‘Lecture-bashing’ ban among new rules for Sydney University students
University of Sydney academics have been banned from allowing students to make non-course-related announcements at the start of a lecture, under new rules the institution says balance campus safety and academic freedom.
It comes after the university spent $441,789 on an external review to combat antisemitism in the 18 months following Hamas’ October 7 attacks and complaints from Jewish students that they did not feel safe at the institution.
Students will be allowed to make non-course-related announcements only at the end of a lecture.Credit: Louise Kennerley
Vice Chancellor Mark Scott said the move was one of five new revised policies that articulated what was and what was not acceptable, designed so everyone “feels safe to be themselves no matter their religion, gender, sexuality, race or ability”.
“In a world of increased conflict and polarisation, that can be challenging. But over the past year, we’ve done some significant work across the university to ensure our campus is a place where everyone can thrive,” he said in an email on Monday afternoon.
“These policies balance our commitments to campus safety with those to academic freedom and freedom of speech and set clear standards for what is and isn’t acceptable.”
For decades, students at the University of Sydney have engaged in the practice of “lecture-bashing”, whereby lecturers permit students to make political statements about non-course-related material. Announcements are permitted at the end of a lecture.

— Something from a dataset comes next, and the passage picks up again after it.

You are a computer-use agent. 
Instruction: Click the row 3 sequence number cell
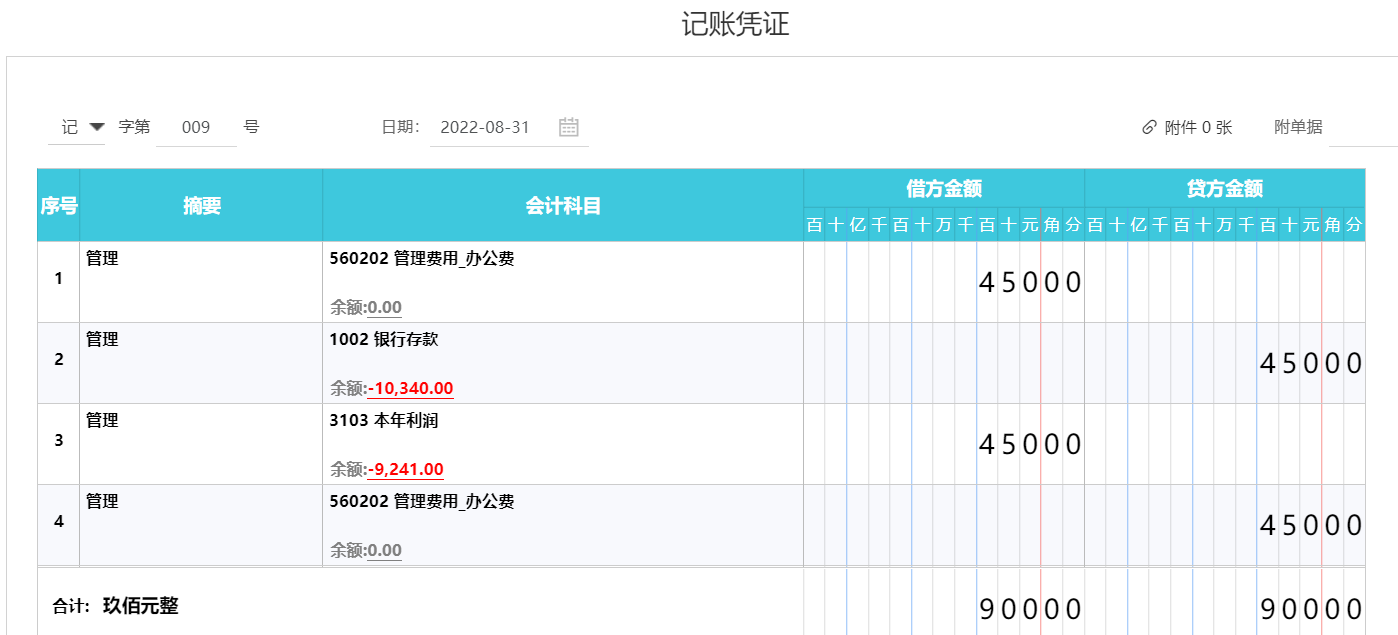[58, 441]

Sydney University student representative council president Angus Fisher said lecture bashing was an integral part of campus life.Credit: Rhett Wyman
Student representative council president Angus Fisher said the new rules were a disappointing step because they impinged on the university’s long history of political debate.
“In a context where external alt-right anti-abortion representatives come to campus weekly to harass students, it is unclear to me how a ban on lecture announcements results in anything less than stifling free speech and debate,” he said.
“Universities should be a place of fair debate and free expression; lecture announcements have been key to that. They are an integral part of campus life, for example in democratic student elections.
“There is no case I can point to where students or anyone else have given a lecture announcement without the consent of the lecturer first. Banning such an essential tool in student organising is an indictment on the university.”
The updated policies include new rules for email and electronic messaging, the flying and displaying of flags and a policy on a public comment and social media.
There are also new rules that state temporary posters may be displayed on designated noticeboards, and must include the name of the person who authorised them.
“We may charge the relevant individual, group, club, sponsor or approver of promotional or display materials for the reasonable cost of removing prohibited materials and repairing any consequent damage,” the new policy states.
University of Sydney National Tertiary Education Union branch president Dr Peter Chen, who objected to the lecture-bashing ban, also said new rules about posters were unreasonable.
“The risk of personal liability has a significant chilling effect on people who are simply fulfilling a role they’re elected to do by their constituents like the student union,” he said.
University of Sydney adjunct associate professor Andy Smidt said the change to the lecture-bashing rule was a small step in the right direction.
“For students, they pay to go there to learn. In lectures, other people come into the room. Those people who come in do unpleasant things like saying, ‘I am taking a photo of people who support this for social media. If you don’t support it, put a piece of paper in front of your face’. It is intimidating.”
Earlier this month, students held a meeting to discuss the university’s adoption of a definition of antisemitism, which ended with the audience turning their backs on a Jewish speaker while another student effectively called for Israel to cease to exist.
Additionally, it adopted the Universities Australia definition of antisemitism, along with more than 30 other institutions, which states criticism of Israel is not in itself antisemitic but it said criticism could be antisemitic when it is grounded in harmful tropes, stereotypes or assumptions and when it calls for the elimination of the state of Israel.
Staff held a meeting last week objecting to the definition, which aims to protect Jewish and Israeli students on campus, saying it unreasonably constricts criticism of Israel.